In late 2011, two and a half years after the initial discovery, Cloutier and Edwards returned to the estate lawyers with their additional proof. The estate sent the manuscript out to three McKay experts. In May 2012, all three gave their final verdict: the manuscript was authentic. Amiable is likely the novel McKay had under contract with Dutton. Cloutier and Edwards found no letter or other document explaining why the company never published it. According to Cloutier, McKay’s sales record wasn’t great at the time, so it’s possible that Dutton might have feared a flop.

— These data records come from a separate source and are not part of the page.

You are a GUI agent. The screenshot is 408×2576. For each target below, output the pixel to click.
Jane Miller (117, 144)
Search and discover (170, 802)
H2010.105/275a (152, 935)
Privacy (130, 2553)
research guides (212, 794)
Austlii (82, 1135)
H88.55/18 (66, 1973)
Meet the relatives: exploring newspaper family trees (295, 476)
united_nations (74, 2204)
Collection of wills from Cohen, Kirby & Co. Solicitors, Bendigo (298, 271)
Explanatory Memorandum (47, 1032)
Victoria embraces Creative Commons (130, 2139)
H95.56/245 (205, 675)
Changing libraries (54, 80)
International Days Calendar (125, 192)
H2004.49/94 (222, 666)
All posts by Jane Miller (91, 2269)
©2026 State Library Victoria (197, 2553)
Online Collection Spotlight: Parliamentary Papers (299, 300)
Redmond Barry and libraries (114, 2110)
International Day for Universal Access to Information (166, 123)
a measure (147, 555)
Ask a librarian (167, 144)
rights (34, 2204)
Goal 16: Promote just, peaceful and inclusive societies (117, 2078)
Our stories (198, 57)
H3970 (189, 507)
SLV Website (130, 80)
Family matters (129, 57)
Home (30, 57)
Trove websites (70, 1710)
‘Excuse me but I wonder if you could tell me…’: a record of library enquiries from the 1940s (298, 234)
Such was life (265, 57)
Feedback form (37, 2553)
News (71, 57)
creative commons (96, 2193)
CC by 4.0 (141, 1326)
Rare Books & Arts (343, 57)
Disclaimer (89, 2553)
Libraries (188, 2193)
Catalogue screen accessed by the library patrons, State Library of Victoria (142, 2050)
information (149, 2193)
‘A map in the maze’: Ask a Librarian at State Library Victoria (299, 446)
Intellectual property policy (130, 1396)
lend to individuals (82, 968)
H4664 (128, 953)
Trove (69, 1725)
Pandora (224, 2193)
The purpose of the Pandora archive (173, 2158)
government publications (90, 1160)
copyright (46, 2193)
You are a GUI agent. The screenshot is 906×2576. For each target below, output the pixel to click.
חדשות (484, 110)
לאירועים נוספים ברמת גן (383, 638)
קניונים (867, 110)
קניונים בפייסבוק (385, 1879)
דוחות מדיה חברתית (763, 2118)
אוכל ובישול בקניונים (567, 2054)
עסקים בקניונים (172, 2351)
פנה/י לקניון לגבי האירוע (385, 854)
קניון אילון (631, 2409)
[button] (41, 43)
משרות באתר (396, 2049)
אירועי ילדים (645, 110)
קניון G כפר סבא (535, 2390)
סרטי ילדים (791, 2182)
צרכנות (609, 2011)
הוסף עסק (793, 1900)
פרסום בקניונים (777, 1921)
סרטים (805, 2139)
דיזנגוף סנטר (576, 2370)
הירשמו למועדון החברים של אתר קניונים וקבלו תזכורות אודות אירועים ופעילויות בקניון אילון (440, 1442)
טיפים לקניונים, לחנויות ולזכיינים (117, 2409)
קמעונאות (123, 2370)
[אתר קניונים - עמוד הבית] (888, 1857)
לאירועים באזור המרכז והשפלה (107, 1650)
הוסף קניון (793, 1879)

But that was seventy years ago. “McKay’s posthumous reputation has never been higher,” says Bill Maxwell ’84CC, an English professor at Washington University in St. Louis and one of the experts consulted by the estate. “This manuscript couldn’t have chosen a better moment to come to light.”
One reason McKay’s work might be particularly resonant now is because he was, Cloutier says, a “transnational figure.” Born in Jamaica, McKay traveled the world, writing and making connections in leftist circles. In fact, McKay largely missed the Harlem of the Harlem Renaissance because he was out of the country. Cloutier finds parallels between McKay’s works, with their transnational characters, and those of contemporary writers Junot Díaz and Zadie Smith. Though Amiable is set in 1936 Harlem, it’s very much about the world, a satire that takes on Communism and explores the impact of the Italian invasion of Ethiopia on African-Americans and showcases Harlem life in a documentarian style.
“I’d say it’s McKay’s most mature novel, in which he makes his famous problems with plot work for his narrative rather than impede it,” Cloutier says. “The novel is wonderfully memorable satire and McKay’s most realized literary expression of his desire for greater group unity among African-Americans.”
A dozen years after reading Songs of Jamaica in a Jamaican library, Cloutier finds his life bound to McKay’s: the unearthed novel merited a chapter in Cloutier’s dissertation on authors and their archives, and he and Edwards will be jointly writing an introduction to a scholarly edition of Amiable.